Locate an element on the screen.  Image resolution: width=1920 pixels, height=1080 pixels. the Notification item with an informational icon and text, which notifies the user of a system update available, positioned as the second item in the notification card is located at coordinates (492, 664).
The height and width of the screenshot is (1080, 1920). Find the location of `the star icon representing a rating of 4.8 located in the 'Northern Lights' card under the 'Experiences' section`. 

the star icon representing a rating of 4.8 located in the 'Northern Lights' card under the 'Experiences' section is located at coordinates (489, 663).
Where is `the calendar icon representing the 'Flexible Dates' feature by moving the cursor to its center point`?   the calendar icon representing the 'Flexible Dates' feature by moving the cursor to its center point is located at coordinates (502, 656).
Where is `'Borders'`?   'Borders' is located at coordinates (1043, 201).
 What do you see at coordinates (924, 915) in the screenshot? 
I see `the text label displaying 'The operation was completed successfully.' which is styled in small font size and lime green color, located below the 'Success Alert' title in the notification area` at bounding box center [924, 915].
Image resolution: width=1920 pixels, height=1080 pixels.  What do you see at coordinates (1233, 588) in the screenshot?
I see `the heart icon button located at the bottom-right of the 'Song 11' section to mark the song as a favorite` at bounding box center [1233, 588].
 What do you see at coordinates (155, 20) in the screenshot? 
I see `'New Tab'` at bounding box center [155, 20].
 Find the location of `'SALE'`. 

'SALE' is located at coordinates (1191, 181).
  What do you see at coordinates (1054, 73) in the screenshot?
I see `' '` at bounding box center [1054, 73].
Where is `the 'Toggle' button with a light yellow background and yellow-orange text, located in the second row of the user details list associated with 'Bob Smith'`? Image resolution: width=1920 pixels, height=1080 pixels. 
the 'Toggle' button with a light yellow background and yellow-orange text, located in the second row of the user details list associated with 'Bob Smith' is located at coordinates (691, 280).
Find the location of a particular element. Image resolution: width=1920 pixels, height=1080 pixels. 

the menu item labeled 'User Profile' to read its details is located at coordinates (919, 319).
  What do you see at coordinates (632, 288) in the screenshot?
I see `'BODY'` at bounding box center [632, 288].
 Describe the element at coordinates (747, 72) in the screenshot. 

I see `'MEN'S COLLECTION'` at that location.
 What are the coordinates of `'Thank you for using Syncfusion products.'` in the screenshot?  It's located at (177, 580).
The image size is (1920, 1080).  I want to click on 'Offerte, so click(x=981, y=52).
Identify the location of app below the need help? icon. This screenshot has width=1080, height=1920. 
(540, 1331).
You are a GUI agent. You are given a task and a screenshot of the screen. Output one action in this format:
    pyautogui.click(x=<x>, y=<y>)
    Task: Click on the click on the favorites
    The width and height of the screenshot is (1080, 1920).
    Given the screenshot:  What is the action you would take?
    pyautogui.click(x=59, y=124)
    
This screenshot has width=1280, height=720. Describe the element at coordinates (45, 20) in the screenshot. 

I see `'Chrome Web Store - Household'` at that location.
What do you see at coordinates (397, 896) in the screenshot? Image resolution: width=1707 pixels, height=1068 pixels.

### The problem
Could you reproduce every one of the records above word for word, from first to last?

### Result of this task
Locate an element on the screen.  Image resolution: width=1920 pixels, height=1080 pixels. the Notification item with an informational icon and text, which notifies the user of a system update available, positioned as the second item in the notification card is located at coordinates (492, 664).
The height and width of the screenshot is (1080, 1920). Find the location of `the star icon representing a rating of 4.8 located in the 'Northern Lights' card under the 'Experiences' section`. 

the star icon representing a rating of 4.8 located in the 'Northern Lights' card under the 'Experiences' section is located at coordinates (489, 663).
Where is `the calendar icon representing the 'Flexible Dates' feature by moving the cursor to its center point`?   the calendar icon representing the 'Flexible Dates' feature by moving the cursor to its center point is located at coordinates (502, 656).
Where is `'Borders'`?   'Borders' is located at coordinates (1043, 201).
 What do you see at coordinates (924, 915) in the screenshot? 
I see `the text label displaying 'The operation was completed successfully.' which is styled in small font size and lime green color, located below the 'Success Alert' title in the notification area` at bounding box center [924, 915].
Image resolution: width=1920 pixels, height=1080 pixels.  What do you see at coordinates (1233, 588) in the screenshot?
I see `the heart icon button located at the bottom-right of the 'Song 11' section to mark the song as a favorite` at bounding box center [1233, 588].
 What do you see at coordinates (155, 20) in the screenshot? 
I see `'New Tab'` at bounding box center [155, 20].
 Find the location of `'SALE'`. 

'SALE' is located at coordinates (1191, 181).
  What do you see at coordinates (1054, 73) in the screenshot?
I see `' '` at bounding box center [1054, 73].
Where is `the 'Toggle' button with a light yellow background and yellow-orange text, located in the second row of the user details list associated with 'Bob Smith'`? Image resolution: width=1920 pixels, height=1080 pixels. 
the 'Toggle' button with a light yellow background and yellow-orange text, located in the second row of the user details list associated with 'Bob Smith' is located at coordinates (691, 280).
Find the location of a particular element. Image resolution: width=1920 pixels, height=1080 pixels. 

the menu item labeled 'User Profile' to read its details is located at coordinates (919, 319).
  What do you see at coordinates (632, 288) in the screenshot?
I see `'BODY'` at bounding box center [632, 288].
 Describe the element at coordinates (747, 72) in the screenshot. 

I see `'MEN'S COLLECTION'` at that location.
 What are the coordinates of `'Thank you for using Syncfusion products.'` in the screenshot?  It's located at (177, 580).
The image size is (1920, 1080).  I want to click on 'Offerte, so click(x=981, y=52).
Identify the location of app below the need help? icon. This screenshot has width=1080, height=1920. 
(540, 1331).
You are a GUI agent. You are given a task and a screenshot of the screen. Output one action in this format:
    pyautogui.click(x=<x>, y=<y>)
    Task: Click on the click on the favorites
    The width and height of the screenshot is (1080, 1920).
    Given the screenshot:  What is the action you would take?
    pyautogui.click(x=59, y=124)
    
This screenshot has width=1280, height=720. Describe the element at coordinates (45, 20) in the screenshot. 

I see `'Chrome Web Store - Household'` at that location.
What do you see at coordinates (397, 896) in the screenshot? Image resolution: width=1707 pixels, height=1068 pixels.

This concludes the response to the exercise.